_TEKS YANG DIBERIKAN:_

# # # # #

Pertama, sebagai perwujudan iman kepada Allah swt, mensyukuri nikmat-Nya, menumbuhkan akhlak mulia dengan memiliki rasa kemanusiaan yang tinggi, menghilangkan sifat kikir dan rakus, menumbuhkan ketenangan hidup, sekaligus mengembangkan harta yang dimiliki

Kedua, menolong, membantu dan membina kaum dhu`af (orang yang lemah secara ekonomi) maupun mustahik lainnya ke arah kehidupan yang lebih baik dan lebih sejahtera, sehingga mereka dapat memenuhi kebutuhan hidupnya dengan layak, dapat beribadah kepada Allah swt dengan baik, terhindar dari bahaya kekufuran, sekaligus memberantas sifat iri, dengki dan hasad yang mungkin timbul ketika mereka (orang-orang fakir miskin) melihat orang kaya yang berkecukupan hidupnya tidak mempedulikan mereka.

Ketiga, sebagai sumber dana bagi pembangunan sarana maupun prasarana yang dibutuhkan oleh umat Islam seperti sarana ibadah, pendidikan, kesehatan, sosial dan ekonomi, sekaligus sarana pengembangan kualitas sumber daya manusia (SDM) muslim.

Keempat, mewujudkan keseimbangan dalam kepemilikan dan distribusi harta, sehingga diharapkan akan lahir masyarakat sejahtera di atas prinsip ukhuwah Islamiyyah (persaudaraan) dan takful ijtim'i (solidaritas sosial).

HARTA YANG DIKELUARKAN ZAKATNYA
Salah satu pembahasan penting dalam fikih zakat adalah menentukan sumber-sumber kekayaan (Al-amwl al-zakawiyyah) yang wajib dikeluarkan zakatnya. Al- Qur'an dan hadis secara eksplisit menyebutkan 7 (tujuh) jenis kekayaan yang wajib dizakati, yaitu emas, perak, hasil tanaman dan buah-buahan, barang dagangan, ternak, hasil tambang, dan barang temuan. Sementara itu, menurut Ibnul Qayyim al-Jauzi, bahwa zakat harta itu terbagi dalam empat kelompok besar; pertama, kelompok tanaman dan buah-buahan, kedua, kelompok hewan ternak, ketiga, kelompok emas dan perak dan keempat, kelompok harta perdagangan. Sedangkan rikz (harta temuan) sifatnya hanya insidentil atau sewaktu-waktu.

# # # # #

_DAFTAR DATA:_
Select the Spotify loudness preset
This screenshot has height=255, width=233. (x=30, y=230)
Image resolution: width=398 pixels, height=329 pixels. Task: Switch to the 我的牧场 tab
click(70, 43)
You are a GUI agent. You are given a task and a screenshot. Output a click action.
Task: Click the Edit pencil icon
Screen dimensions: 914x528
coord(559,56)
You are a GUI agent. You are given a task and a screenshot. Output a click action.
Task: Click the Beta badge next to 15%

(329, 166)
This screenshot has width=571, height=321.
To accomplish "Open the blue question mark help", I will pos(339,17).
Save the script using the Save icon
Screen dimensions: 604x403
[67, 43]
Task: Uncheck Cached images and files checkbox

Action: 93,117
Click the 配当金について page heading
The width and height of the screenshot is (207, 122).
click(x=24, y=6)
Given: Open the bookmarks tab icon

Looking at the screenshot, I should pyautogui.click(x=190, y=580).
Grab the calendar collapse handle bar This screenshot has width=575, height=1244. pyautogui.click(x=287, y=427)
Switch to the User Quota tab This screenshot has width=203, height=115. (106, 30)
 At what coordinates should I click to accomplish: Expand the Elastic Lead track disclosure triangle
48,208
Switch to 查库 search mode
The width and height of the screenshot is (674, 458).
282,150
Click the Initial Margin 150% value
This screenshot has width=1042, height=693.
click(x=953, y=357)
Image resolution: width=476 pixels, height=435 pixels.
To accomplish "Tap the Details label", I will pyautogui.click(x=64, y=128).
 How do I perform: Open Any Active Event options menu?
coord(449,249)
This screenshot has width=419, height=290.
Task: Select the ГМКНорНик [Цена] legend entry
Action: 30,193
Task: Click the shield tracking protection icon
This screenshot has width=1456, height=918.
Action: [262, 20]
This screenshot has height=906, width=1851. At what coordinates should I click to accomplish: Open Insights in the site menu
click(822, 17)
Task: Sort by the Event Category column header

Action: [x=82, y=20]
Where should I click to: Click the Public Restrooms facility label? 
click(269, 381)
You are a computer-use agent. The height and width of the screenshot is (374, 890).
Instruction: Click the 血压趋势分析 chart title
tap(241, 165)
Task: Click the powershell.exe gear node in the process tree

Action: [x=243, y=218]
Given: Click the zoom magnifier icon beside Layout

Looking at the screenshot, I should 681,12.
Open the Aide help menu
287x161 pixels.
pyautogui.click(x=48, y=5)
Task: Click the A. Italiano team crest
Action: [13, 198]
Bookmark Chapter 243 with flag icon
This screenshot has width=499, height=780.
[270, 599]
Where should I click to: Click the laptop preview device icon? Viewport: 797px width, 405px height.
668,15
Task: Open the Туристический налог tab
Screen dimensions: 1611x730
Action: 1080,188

# # # # #

_SOAL YANG DIBERIKAN 1:_ Menurut teks tentang zakat, berapa jenis kekayaan yang secara eksplisit disebutkan oleh Al-Qur'an dan hadis sebagai wajib dizakati?
_SOAL YANG DIBERIKAN 2:_ Teruskan teks tentang zakat, dimulai setelah kalimat terakhirnya.
Item-item tersebut diambil dari sumber yang berbeda.

_HASIL AKHIR 1:_ Tujuh jenis, yaitu emas, perak, hasil tanaman dan buah-buahan, barang dagangan, ternak, hasil tambang, dan barang temuan.

_HASIL AKHIR 2:_
Disamping hal-hal tersebut yang sifatnya rinci, Al-Qur'an menjelaskan pula yang wajib dikeluarkan zakat atau infaqnya, dengan kata-kata amwl (segala macam harta benda, QS. 9:103) dan kasab (segala macam usaha yang halal, QS. 2:267). Dengan demikian, maka segala macam harta, usaha, penghasilan dan pendapatan dari profesi apa pun yang halal apabila telah memenuhi persyaratan berzakat, maka harus dikeluarkan zakatnya.

SYARAT HARTA YANG WAJIB DIZAKATI
Harta yang akan dikeluarkan zakatnya harus memenuhi beberapa
persyaratan, yaitu:

1. Harta yang halal dan baik (QS. Al-Baqarah ayat 267)

2. Harta produktif (Nam'), yaitu harta yang berkembang baik secara konkrit atau tidak. Secara konkrit dengan melalui pengembangan, saham dll, melalui tangan sendiri atau orang lain. Sedangkan tidak konkrit yaitu harta tersebut berpotensi untuk berkembang. Hal ini sesuai makna zakat itu sendiri yang berarti berkembang.


3. Milik penuh dan berkuasa menggunakannya

4. Mencapai nishab (standar minimal harta yang dikenakan zakat).
Rasulullah saw bersabda: "Tidak wajib zakat kecuali orang kaya". (HR Bukhari dan Ahmad)


5. Surplus dari kebutuhan primer dan terbebas dari hutang.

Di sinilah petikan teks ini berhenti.